El exministro de Infraestructura bonaerense Roberto Gigante declaró en indagatoria y rechazó haber cometido delitos y aseguró que no sabía de qué se trataba la reunión de la Gestapo Antisindical a la que acudió en 2017, convocado por otro funcionario de María Eugenia Vidal, el exministro de Trabajo bonaerense Marcelo Villegas.
El primero de los exfuncionarios vidalistas en concurrir a indagatoria ante el juez federal Ernesto Kreplak, se negó a responder preguntas y presentó un escrito de 39 páginas en el que negó las acusaciones y se despegó de los demás imputados en la causa.
Gigante fue uno de los participantes del encuentro que se llevó a cabo el 15 de junio de 2017 en la sede porteña del Banco Provincia (Bapro) de la que participaron también otros miembros del gabinete de Vidal, el intendente de La Plata, Julio Garro; el senador provincial de Juntos Juan Pablo Allan, empresarios platenses de la construcción y exintegrantes jerárquicos de la Agencia Federal de Inteligencia (AFI).

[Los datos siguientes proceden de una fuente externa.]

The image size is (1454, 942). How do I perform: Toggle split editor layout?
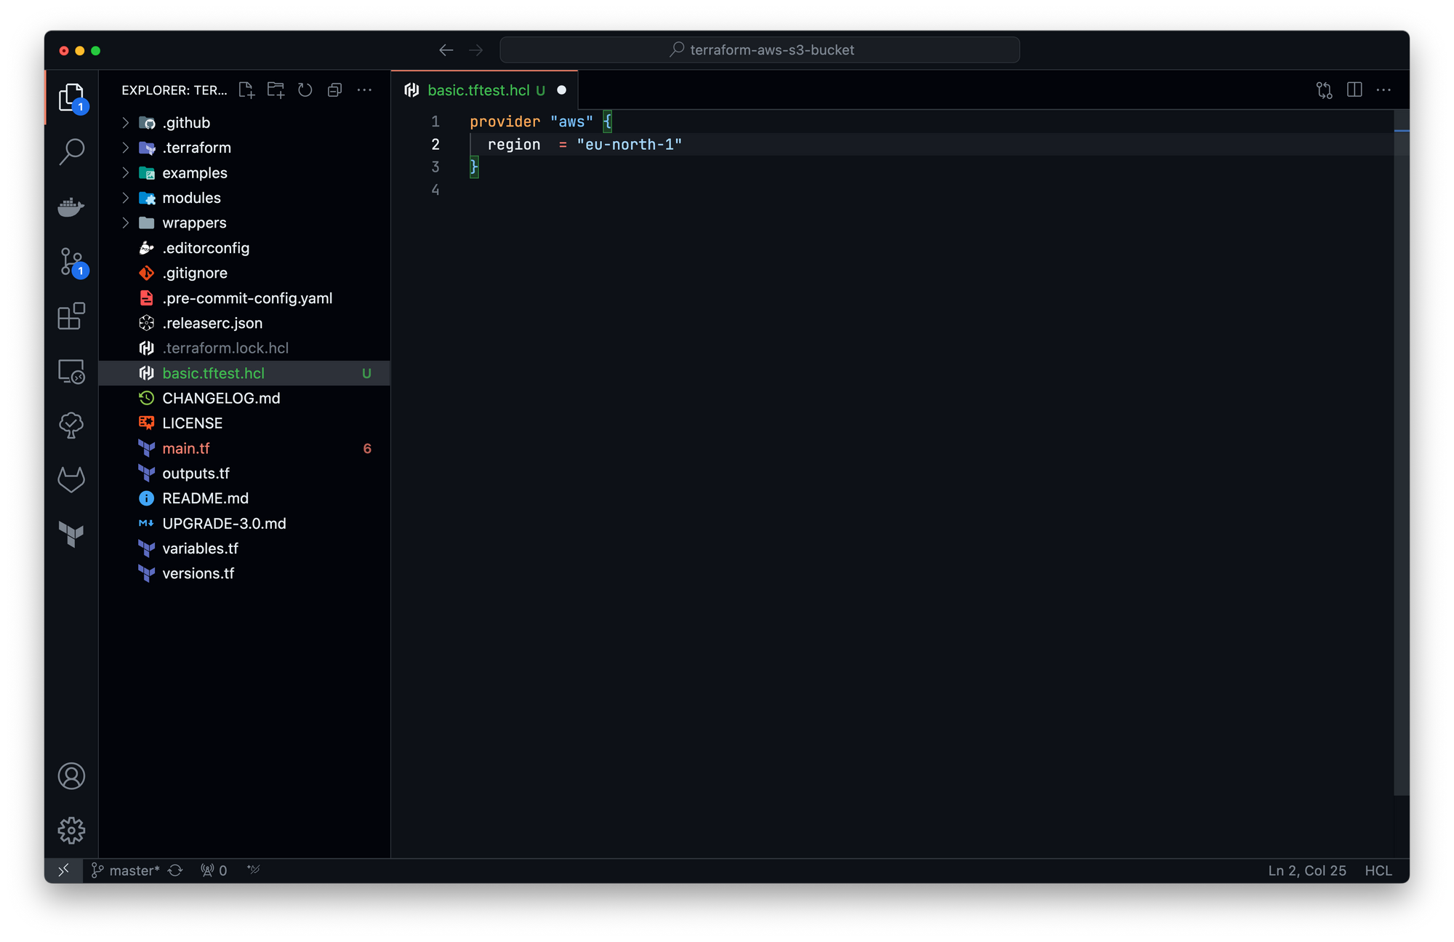coord(1354,90)
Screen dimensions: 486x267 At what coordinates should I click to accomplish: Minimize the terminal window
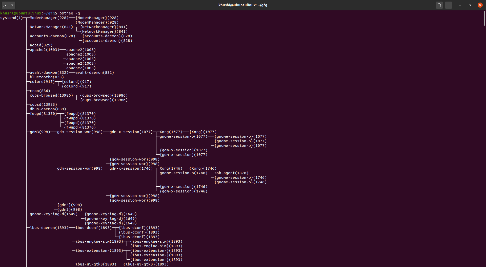(x=460, y=5)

“No supe hasta bien comenzada la misma, el temario concreto de la reunión a la que fui convocado, no conocía a la mayoría de los presentes; no sabía el objetivo preciso de la convocatoria; desconocía haber sido filmado – por ende, nunca consentí tal grabación-; no supe ni participé en el supuesto “armado” de “operación” judicial ni de inteligencia ni de otra naturaleza contra (Juan Pablo) Medina, sus familiares, empresas satélites, y/o personas allegadas”, sostuvo Gigante en su descargo.
En su descargo por escrito, Gigante negó todos los posibles ángulos de acusación:
“Resulta de total evidencia -verificado con la prueba incorporada- que no conocía a la amplia mayoría de los presentes en la reunión, que no tuve intervención a lo largo de todo su desarrollo, que no pronuncié palabra alguna relacionada al tema que nos ocupa -sólo al principio y para presentarme-, tampoco nadie dirigió su palabra hacia mi persona, nunca estuve -previa ni posteriormente- en las oficinas de la AFI, no mantuve reuniones con ninguno de sus funcionarios, tampoco ni previas ni subsiguientes con autoridades judiciales ni funcionarios del ministerio público fiscal y mucho menos existe prueba y/o constancia de alguna que acredite intervención del Ministerio a mi cargo en los procesos dirigidos en contra del señor Medina”, remarcó.
En un tramo de su texto, Gigante asegura que rechazó tomar el papel que el ex ministro Villegas estaba entregando en mano. El papel repartido entre los empresarios contenía las palabras clave que debían utilizar en las denuncias contra la Uocra: palabras como “amenaza” o “extorsión”.
“Varias veces avizoré que no tenía mucho sentido mi presencia en el lugar, intenté con mucho esfuerzo entender qué estaba ocurriendo, nadie me dirigía la palabra y nadie hablaba de algo que tuviera alguna vinculación con las funciones y competencias específicas de mi Ministerio. En un punto, como se ve en el video, tras largo rato pensando en otras cosas, mirando mis manos o revisando mi celular, incluso le rechacé un papel al propio ministro Villegas, creo por la sorpresa y porque no entendía bien qué me estaba entregando, así frente al fastidio de la situación, decidí irme, seguramente con alguna excusa de otros compromisos”, destacó.
Gigante señaló que, a diferencia de sus colegas de gabinete, nunca tuvo vínculo ni interacción con agentes de inteligencia:
“Sr. Juez, no obran registros de mi presencia en ningún juzgado penal federal ni ordinario, ni mantuve encuentros con magistrados judiciales o del ministerio público fiscal durante el período de los hechos objeto del proceso; ni interactué con agentes de inteligencia por los asuntos tratados en esa reunión, ni antes ni después de ella“.
Según surge del expediente judicial, otros asistentes a la reunión, como Villegas o el exsubsecretario de Justicia bonaerense Adrián Grassi, si tuvieron comunicaciones con exintegrantes de la AFI o eventuales reuniones con ellos, incluso alguna en la sede central de la agencia de espías.